Treating systemic juvenile idiopathic arthritis (SJIA) using Novartis’ IL-1 beta-targeting monoclonal antibody therapy ACZ885 (canakinumab) significantly increases the likelihood that patients with the rare autoinflammatory disease will remain symptom free, according to pivotal Phase III study data. Novartis says it plans to file for regulatory approval of the drug as a treatment for SJIA later this year.
ACZ885 is already approved under brand name Ilaris® in the EU, U.S., Japan, and other countries for the treatment of adults and children with the autoinflammatory disorder cryopyrin-associated periodic syndrome (CAPS).

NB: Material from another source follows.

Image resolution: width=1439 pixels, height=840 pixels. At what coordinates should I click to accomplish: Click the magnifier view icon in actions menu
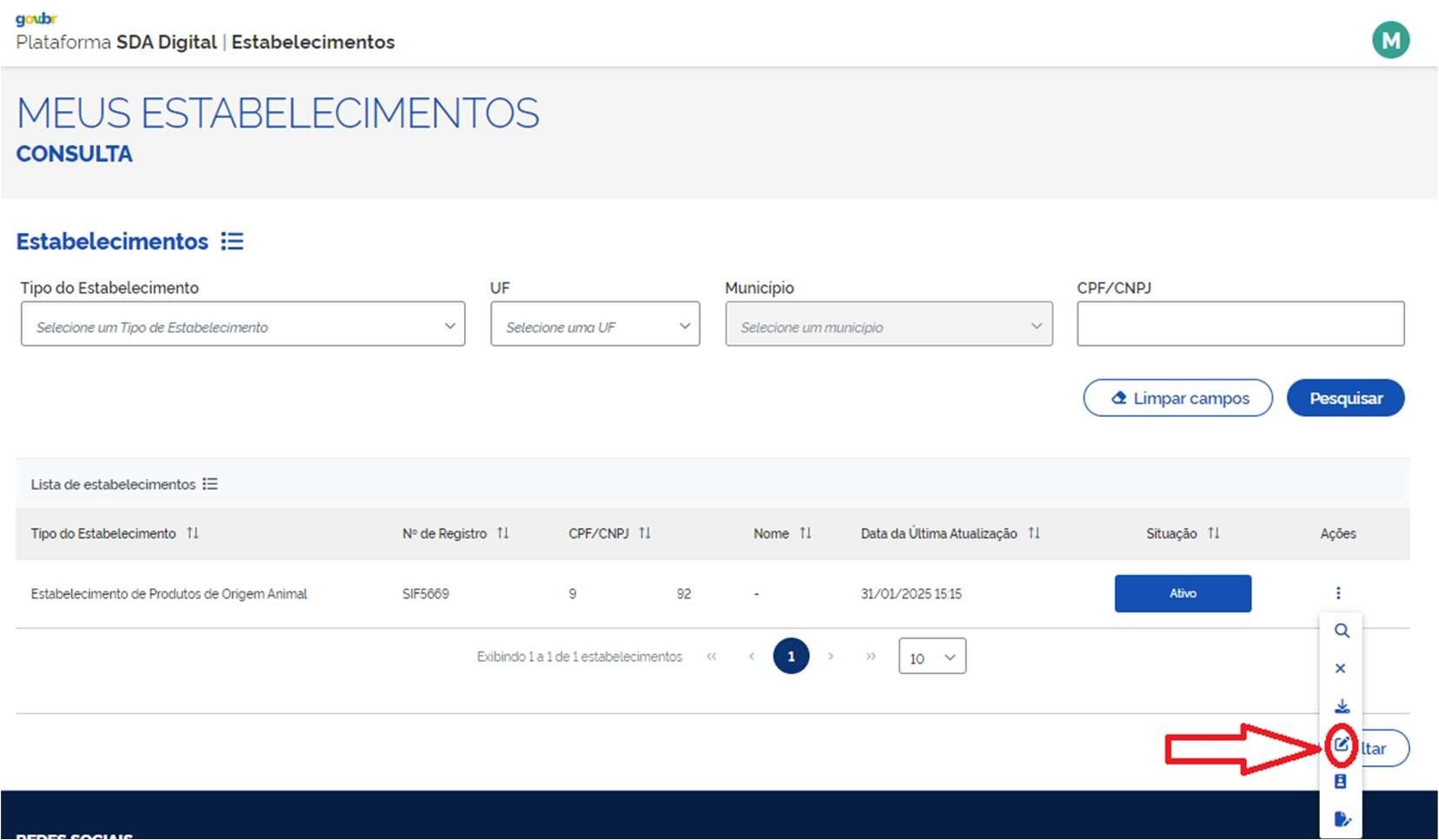tap(1341, 632)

The reported Phase III SJIA trial, involving 177 patients between the ages of 2 and 20 years, showed that 62% of participants treated with ACZ885 maintained an inactive disease status at the end of the placebo-controlled portion of the study, compared with just 32% of patients who were switched to placebo after an initial ACZ885 treatment period.
Canakinumab treatment in addition more than halved the percentage of patients who experienced a new flare during the placebo-controlled part of the trial, and allowed 45% of participants to reduce their steroid use within 28 weeks of starting treatment in the first phase of the trial, which comprised an open-label active treatment period. A third of SJIA patients treated using ACZ885 were able to completely discontinue corticosteroid therapy.
Novartis separately reported positive data from an ongoing Phase II study evaluating canakinumab in TNF-receptor associated periodic syndrome (TRAPS), another rare, inherited auto-inflammatory disease that can affect both children and adults. In this study 90% of TRAPS patients treated using ACZ885 experienced clinical remission after just a week of treatment, and after two weeks 95% of patients had achieved a complete or almost complete response, which could be maintained with monthly dosing.
ACZ885 is in addition being studied in other inflammatory diseases including gouty arthritis and cardiovascular disease.